If I pick $A(n)=\sum_{x\leq t\leq n}\chi(t)$, then I know $|A(n)|\ll 1$. I think that will make the first term become $O(N^{-1/2})$, but am not sure how I should go about handling the integral term. Thanks!
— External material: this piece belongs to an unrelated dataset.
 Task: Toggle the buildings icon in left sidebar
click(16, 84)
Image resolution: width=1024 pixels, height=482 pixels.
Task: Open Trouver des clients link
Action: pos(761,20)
Thanks for the help in advance!
$$\sum_{n=x}^N \frac{a_n}{n^s} = A(N)N^{-s} + s \int_x^N A(t)t^{-s-1}dt$$ gives for $\Re(s) >0$ $$|\sum_{n=x}^\infty \frac{\chi(n)}{n^s}| =| s \int_x^\infty (\sum_{x\leq n\leq t}\chi(n))t^{-s-1}dt|\le |s| \int_x^\infty q t^{-\Re(s)-1}dt= \frac{q|s| x^{-\Re(s)}}{\Re(s)}$$
You have to edit the title as I think you actually meant $\sum_{n>N} \chi(n) n^{-1/2} \ll N^{-1/2} $. While this is valid for a Dirichlet character that is non-principal, it fails when $\chi$ is principal. Letting $$ S(y):= \sum_{1\leq n \leq y } \chi(n) $$ we get $$ \sum_{1\leq n \leq x}\chi(n) n^{-1/2} =\frac{S(x)}{x^{1/2}}+ \frac{1}{2} \int_1^x \frac{S( u ) }{u^{3/2 } } \mathrm d u.$$ Using this for $x=N$ and $x=M$ and subtracting we get $$ \sum_{N< n \leq M}\chi(n) n^{-1/2} =\frac{S(M)}{M^{1/2}}-\frac{S(N)}{N^{1/2}}+ \frac{1}{2} \int_N^M \frac{S( u ) }{u^{3/2 } } \mathrm d u.$$ By the estimate $S(u ) =O(1)$ this becomes $$\sum_{N< n \leq M}\chi(n) n^{-1/2} = O\left( \frac{1 }{M^{1/2}} \right) -\frac{S(N)}{N^{1/2}} + \frac{1}{2} \int_N^M \frac{S( u ) }{u^{3/2 } } \mathrm d u .$$ As $M\to \infty$ this converges because the integral converges absolutely since it is $$ O\left( \int_N^M \frac{ 1 }{u^{3/2 } } \mathrm d u \right)= O\left( \frac{2}{N^{1/2}} - \frac{2}{M^{1/2}} \right)= O(N^{-1/2}) .$$ Hence, the limit satisfies $$\sum_{n=N+1 }^\infty \chi(n) n^{-1/2} = O\left( \frac{1 }{M^{1/2}} \right) -\frac{S(N)}{N^{1/2}} O(N^{-1/2}) ,$$ which, by $M >N$ and the estimate $|S(u)| =O(1)$ is $ O(N^{-1/2}) $.